Vous avez un PEA chez un courtier en ligne, une assurance-vie dans une banque, un compte courant ailleurs, peut-être quelques cryptos sur un exchange. Résultat : pour connaître votre patrimoine réel, vous jonglez entre quatre ou cinq espaces clients, et le tableur Excel que vous aviez commencé finit par dater de six mois. Finary, application de suivi patrimonial utilisée par environ 850 000 personnes en France début 2026, promet de régler ce problème en agrégeant tous vos comptes dans un seul tableau de bord.
Sur le papier, c’est exactement ce qu’il manquait. Mais entre la promesse marketing et l’usage réel, on a voulu vérifier ce que Finary vaut vraiment, avec ses points forts, ses limites, et surtout pour quel profil d’investisseur l’outil fait réellement la différence.
1. Finary, c’est quoi exactement ?
Avant de juger si Finary vaut le coup, il faut comprendre qui se cache derrière l’outil, comment fonctionne l’agrégation de comptes et ce que le tableau de bord vous affiche concrètement.
1.1 Fondateurs, statut réglementaire et modèle économique
Finary a été cofondée en 2020 par Mounir Laggoune (CEO), également connu pour sa chaîne YouTube de finances personnelles, et Julien Blancher (CTO). La société est une SAS immatriculée à Paris, agréée par l’ACPR (Autorité de contrôle prudentiel et de résolution) en tant qu’Entreprise d’Investissement. Elle a levé 2,2 M€ en seed en 2021 auprès de Y Combinator et Kima Ventures, entre autres.

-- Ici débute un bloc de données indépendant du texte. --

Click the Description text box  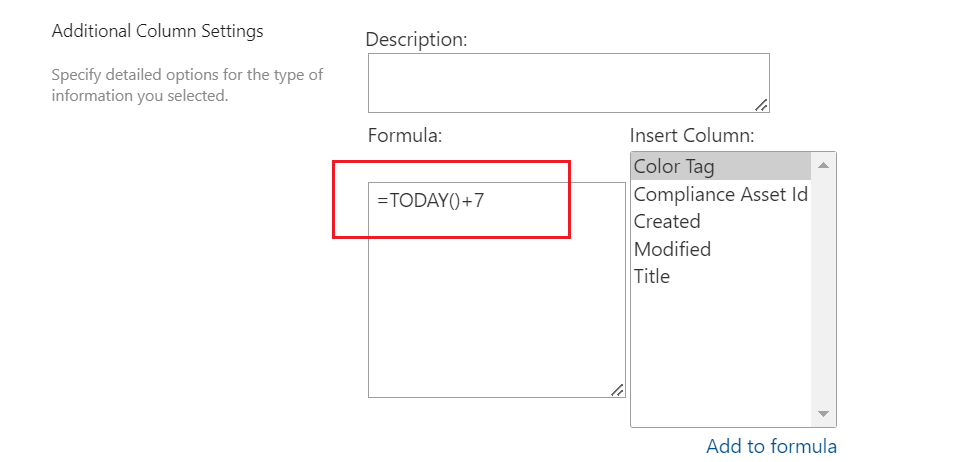click(x=568, y=82)
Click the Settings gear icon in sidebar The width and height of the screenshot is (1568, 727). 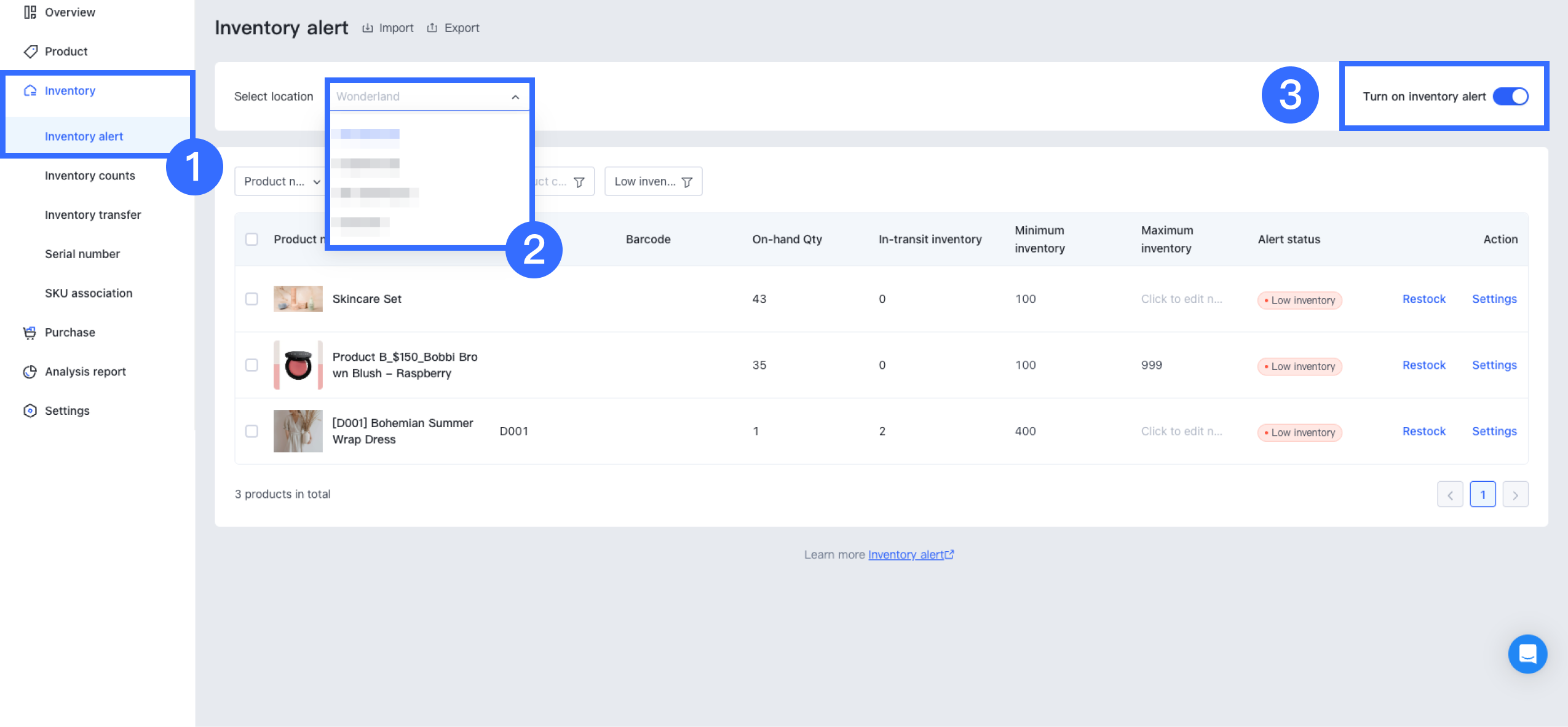pyautogui.click(x=30, y=411)
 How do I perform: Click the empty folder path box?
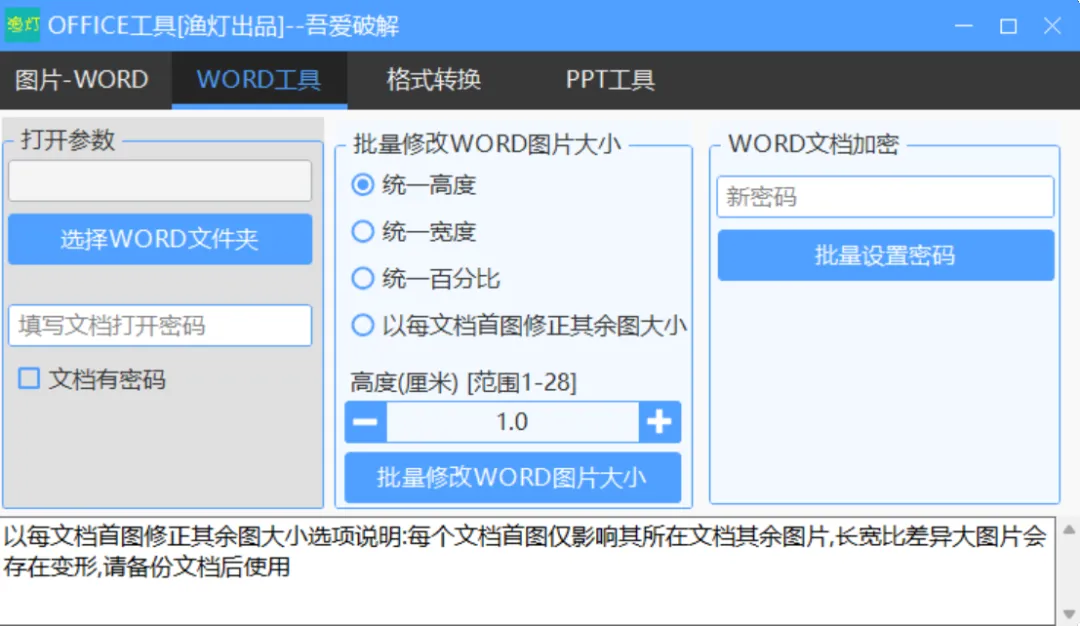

Le modèle économique repose sur un freemium : une version gratuite avec les fonctions de base, et un abonnement payant (Finary Plus) pour les fonctionnalités avancées. Finary monétise aussi via des partenariats commerciaux (affiliation signalée dans l’application). Un point qui mérite d’être souligné : Finary n’est ni un courtier, ni un intermédiaire d’investissement. La plateforme ne détient aucun fonds des utilisateurs et ne peut exécuter aucune transaction. C’est un outil de suivi, pas un compte d’investissement.
1.2 Comment fonctionne l’agrégation de comptes
La connexion des comptes passe par les API bancaires prévues par la DSP2 (Directive sur les Services de Paiement 2), en lecture seule. Le prestataire technique est Powens (ex-Budget Insight), un AISP (Account Information Service Provider) agréé ACPR. En clair, Finary lit vos données bancaires sans jamais pouvoir débiter vos comptes ni exécuter de virements.
La couverture des actifs est l’un des arguments forts de la plateforme. Voici ce que Finary prend en charge :
| Catégorie d’actifs | Mode de suivi | Précision de la donnée |
|---|---|---|
| Comptes bancaires (courants, livrets) | Synchronisation automatique (DSP2) | Solde temps réel, historique transactions |
| PEA / CTO (actions, ETF, obligations) | Synchronisation automatique | Positions détaillées, cours en temps réel, plus-values |
| Assurance-vie (fonds euros, UC) | Synchronisation automatique | Solde global, détail UC variable selon l’assureur |
| PER | Synchronisation automatique | Solde, allocation variable selon l’établissement |
| SCPI | Saisie manuelle ou semi-automatique | Valorisation estimée, rendement historique |
| Immobilier physique | Saisie manuelle (adresse puis estimation automatique) | Estimation via données immobilières (prix m², localisation) |
| Crypto-actifs | Connexion API exchanges (Binance, Kraken, Coinbase, etc.) ou adresses wallet | Cours temps réel, historique |
| Métaux précieux, montres, voitures de collection | Saisie manuelle | Estimation indicative |
| Épargne salariale | Synchronisation possible via certains gestionnaires (couverture partielle) | Variable |
| Crowdfunding / Private Equity | Saisie manuelle | Valorisation déclarative |
Ce qu’on constate régulièrement, c’est que la qualité de la synchronisation dépend de l’établissement bancaire, pas de Finary. Les banques en ligne (BoursoBank, Fortuneo) et les néo-courtiers (Trade Republic, Degiro) fonctionnent bien. Les banques traditionnelles (Crédit Agricole, LCL, Banque Populaire) présentent des déconnexions fréquentes, avec des reconnexions manuelles nécessaires tous les 30 à 90 jours. Si vous êtes chez l’une de ces banques, attendez-vous à quelques frictions, c’est un problème structurel lié à la qualité des API DSP2 de ces établissements.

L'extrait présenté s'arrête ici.